# serde-reflection
[![serde-reflection on crates.io](https://img.shields.io/crates/v/serde-reflection)](https://crates.io/crates/serde-reflection)
[![Documentation (latest release)](https://docs.rs/serde-reflection/badge.svg)](https://docs.rs/serde-reflection/)
[![License](https://img.shields.io/badge/license-Apache-green.svg)](../LICENSE-APACHE)
[![License](https://img.shields.io/badge/license-MIT-green.svg)](../LICENSE-MIT)
This crate provides a way to extract format descriptions for Rust containers that
implement the Serialize and/or Deserialize trait(s) of Serde.
Format descriptions are useful in several ways:
* Stored under version control, formats can be tested to prevent unintended modifications
of binary serialization formats (e.g. by changing variant order).
* Formats can be passed to [`serde-generate`](https://docs.rs/serde-generate)
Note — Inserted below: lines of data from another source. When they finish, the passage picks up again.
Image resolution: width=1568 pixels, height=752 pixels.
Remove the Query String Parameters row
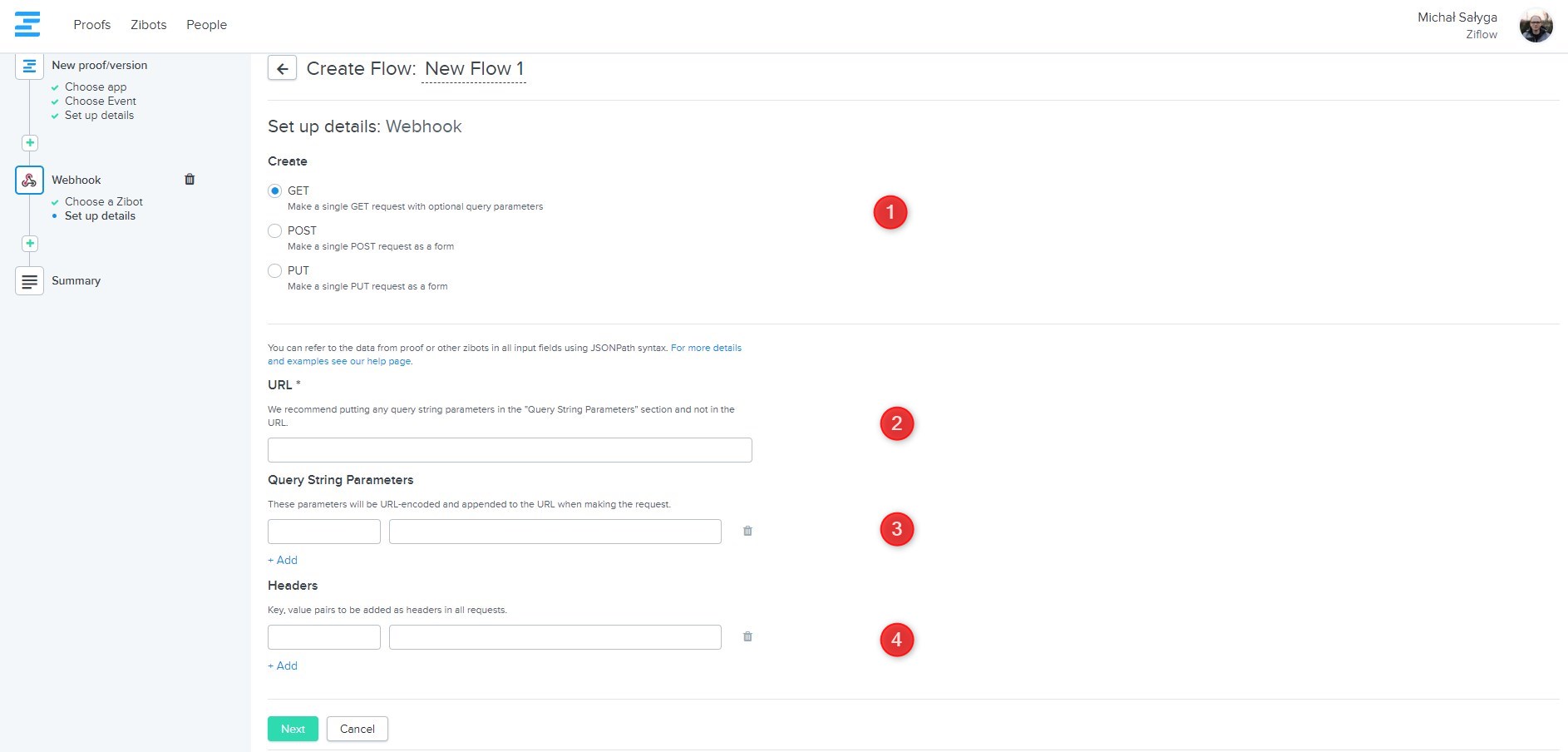[x=747, y=531]
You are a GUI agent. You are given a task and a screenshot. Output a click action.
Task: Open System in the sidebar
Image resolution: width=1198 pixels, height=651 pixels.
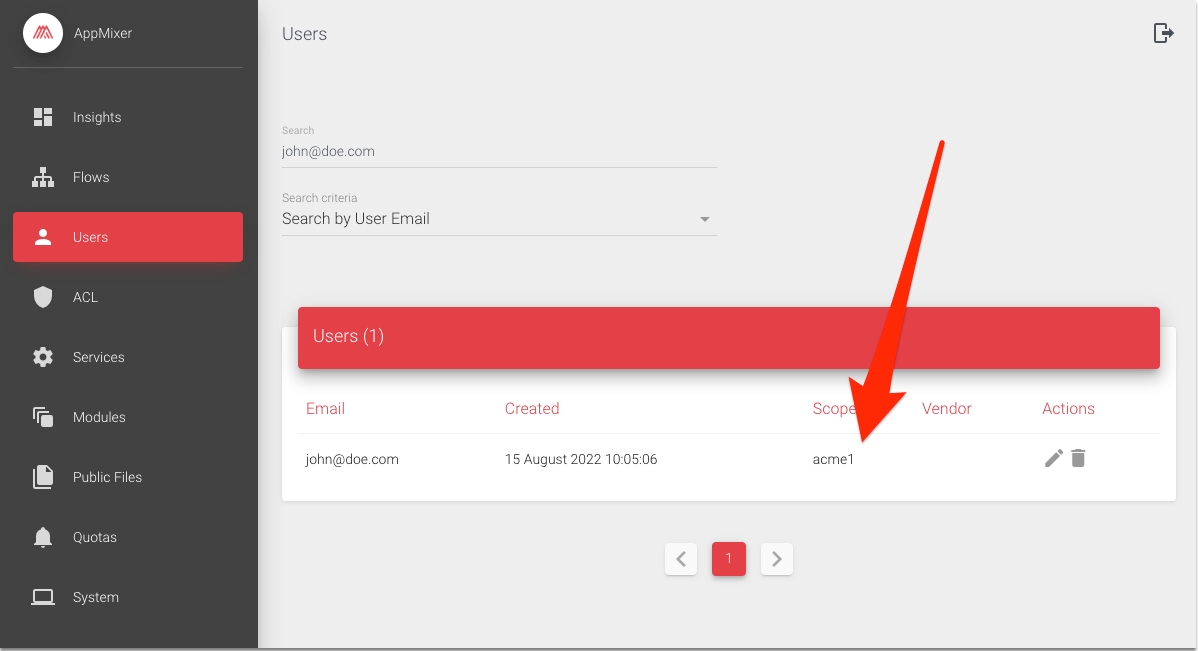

in order to generate class definitions and provide Serde-compatible binary
serialization in other languages (C++, python, Java, etc).
## Quick Start
Very often, Serde traits are simply implemented using Serde derive macros. In this case,
you may obtain format descriptions as follows:
* call `trace_simple_type` on the desired top-level container definition(s), then
* add a call to `trace_simple_type` for each `enum` type. (This will fix any `MissingVariants` error.)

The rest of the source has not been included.